• _TASK STATEMENT_
Task for the records below: repeat the line containing "The height and" and every line after it, exactly and with nothing else, but leave out the pictures.

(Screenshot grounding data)
%%
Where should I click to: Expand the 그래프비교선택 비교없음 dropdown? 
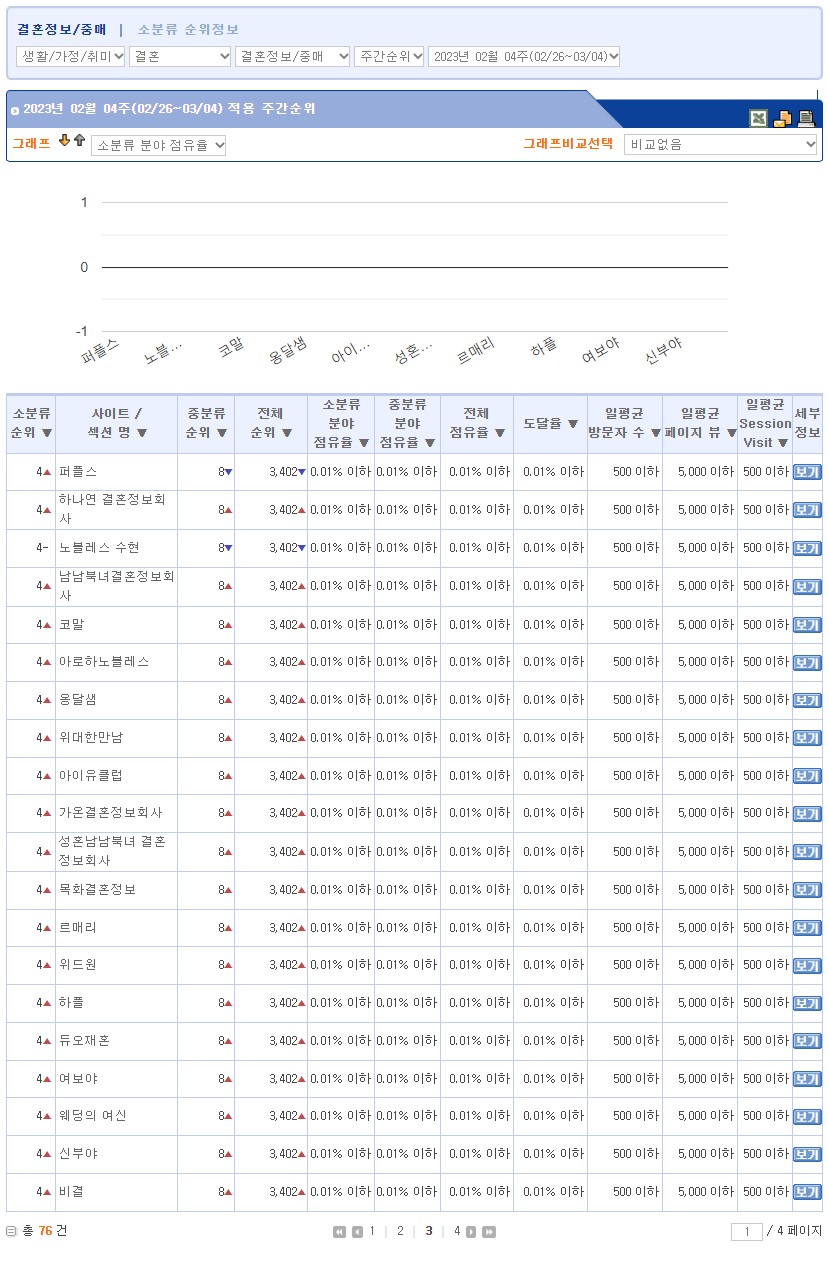coord(720,145)
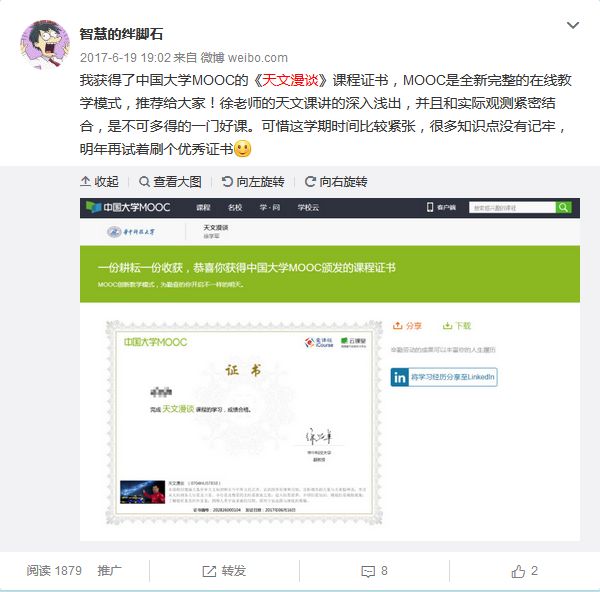The image size is (600, 592).
Task: View large image via 查看大图
Action: (x=170, y=182)
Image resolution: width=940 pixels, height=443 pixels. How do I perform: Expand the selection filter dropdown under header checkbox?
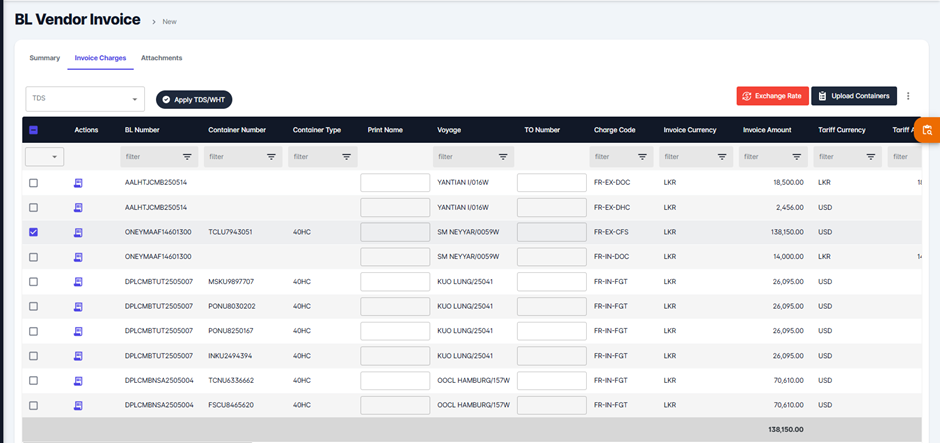click(44, 157)
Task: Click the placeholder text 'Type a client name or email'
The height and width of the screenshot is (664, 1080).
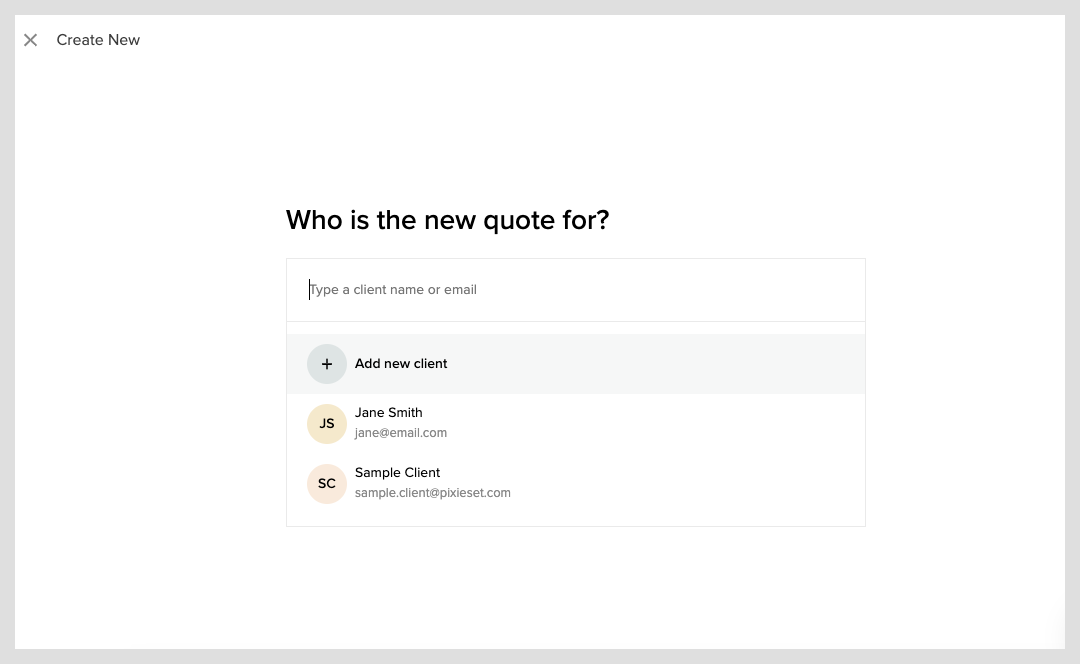Action: point(393,290)

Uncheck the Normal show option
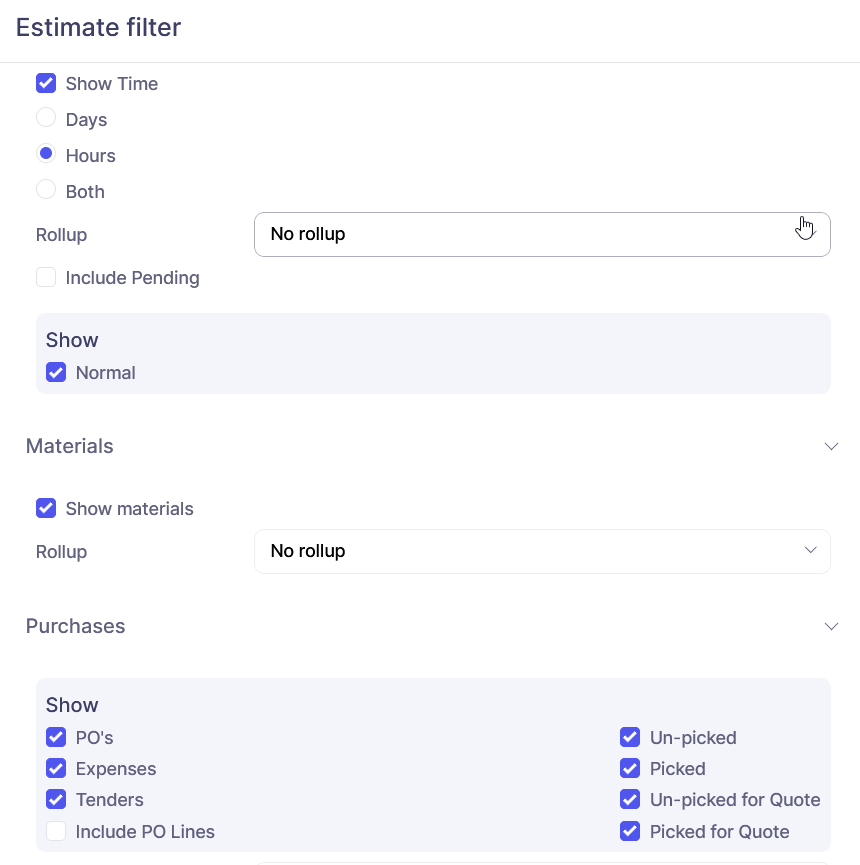[x=56, y=373]
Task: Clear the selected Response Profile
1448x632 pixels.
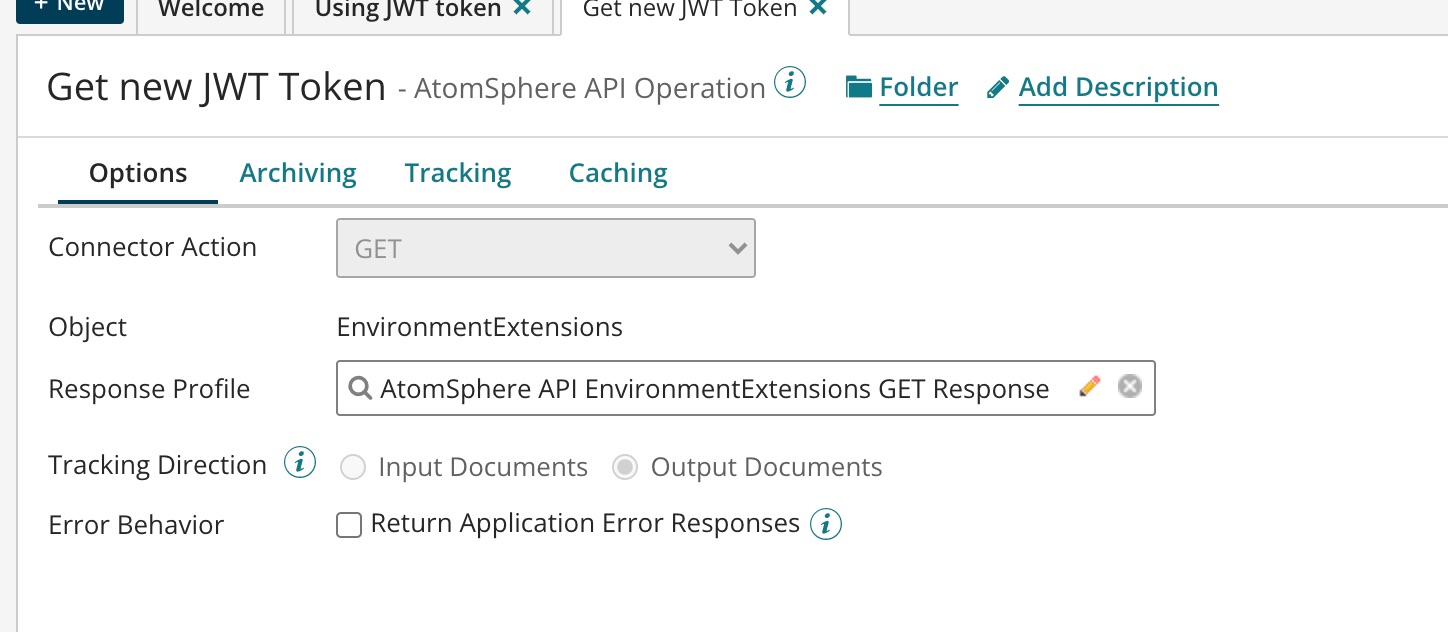Action: (1130, 386)
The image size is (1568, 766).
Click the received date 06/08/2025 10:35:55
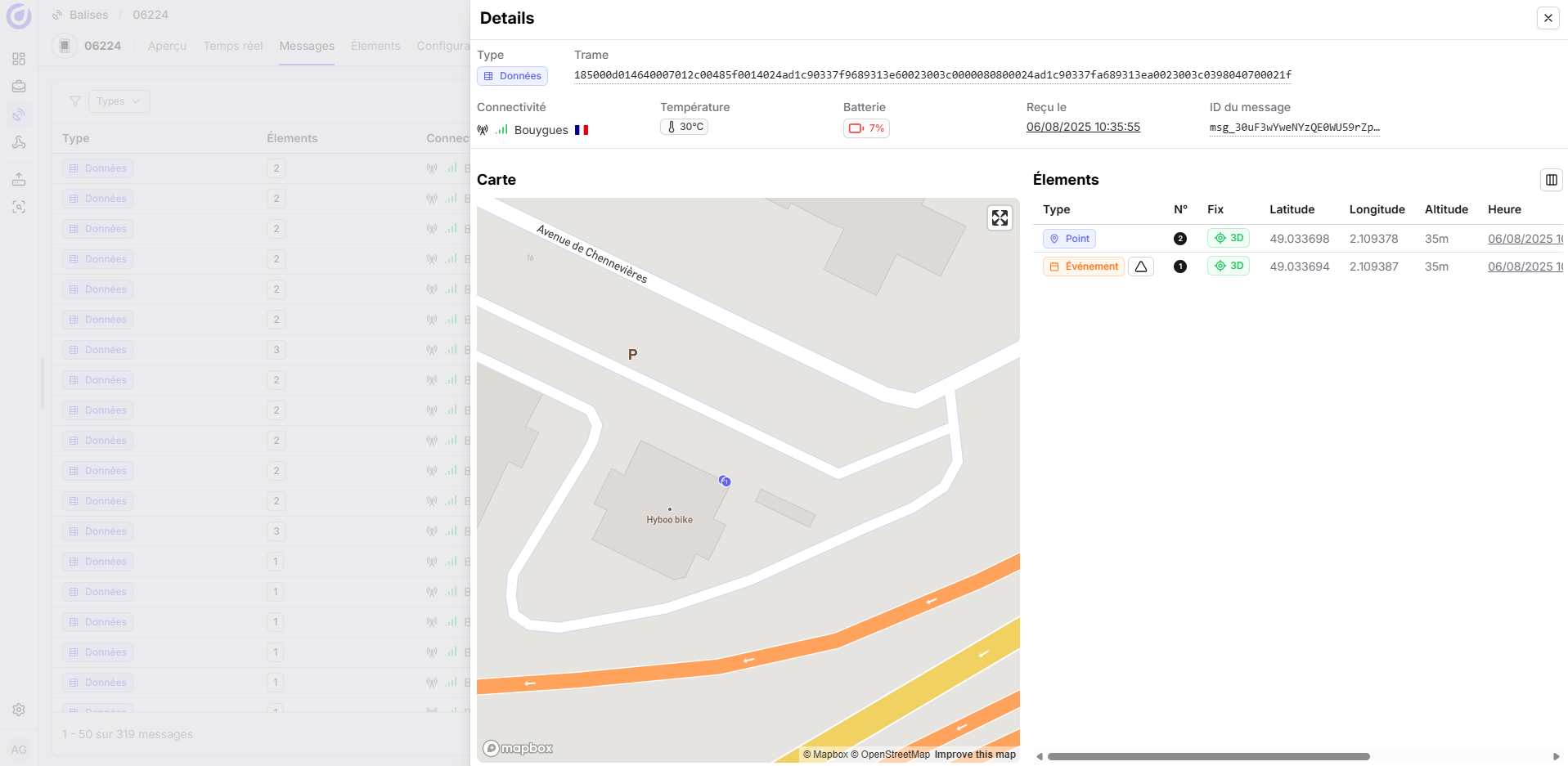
%%
• _THE COMPLETED TASK_
The height and width of the screenshot is (664, 1080).
Action: point(393,290)

Uncheck the Normal show option
[x=56, y=373]
Task: Clear the selected Response Profile
1448x632 pixels.
Action: (1130, 386)
The image size is (1568, 766).
Click the received date 06/08/2025 10:35:55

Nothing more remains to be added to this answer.